■ **WHAT IS REQUIRED**: Set down exactly the lines below, starting at the one that contains "The width and height of the screenshot is (399, 425)." and ending at the one that contains "Click the Indietro", with both of those lines included and nothing else.

■ **DATA EXTRACT**:

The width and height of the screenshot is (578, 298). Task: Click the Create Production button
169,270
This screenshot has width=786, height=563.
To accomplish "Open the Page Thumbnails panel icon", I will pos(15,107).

--

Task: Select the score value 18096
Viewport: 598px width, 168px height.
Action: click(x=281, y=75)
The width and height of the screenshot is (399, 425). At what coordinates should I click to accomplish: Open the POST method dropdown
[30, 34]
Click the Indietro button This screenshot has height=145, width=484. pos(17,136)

==

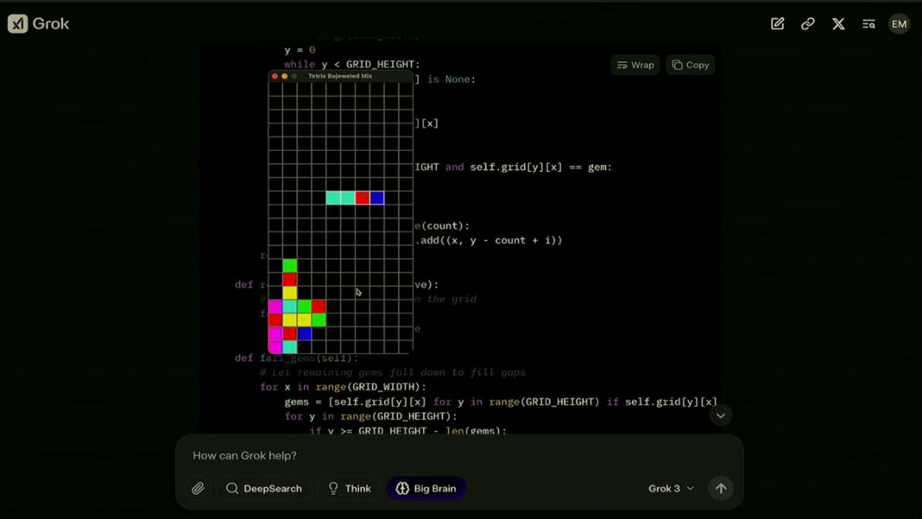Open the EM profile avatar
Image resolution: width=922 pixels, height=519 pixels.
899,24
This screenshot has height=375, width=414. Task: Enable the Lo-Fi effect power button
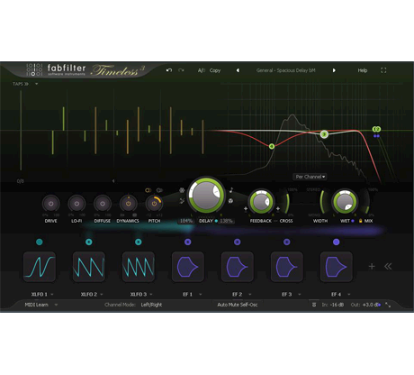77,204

■ **ANSWER SECTION**:
The width and height of the screenshot is (399, 425). At what coordinates should I click to accomplish: Open the POST method dropdown
[30, 34]
Click the Indietro button This screenshot has height=145, width=484. pos(17,136)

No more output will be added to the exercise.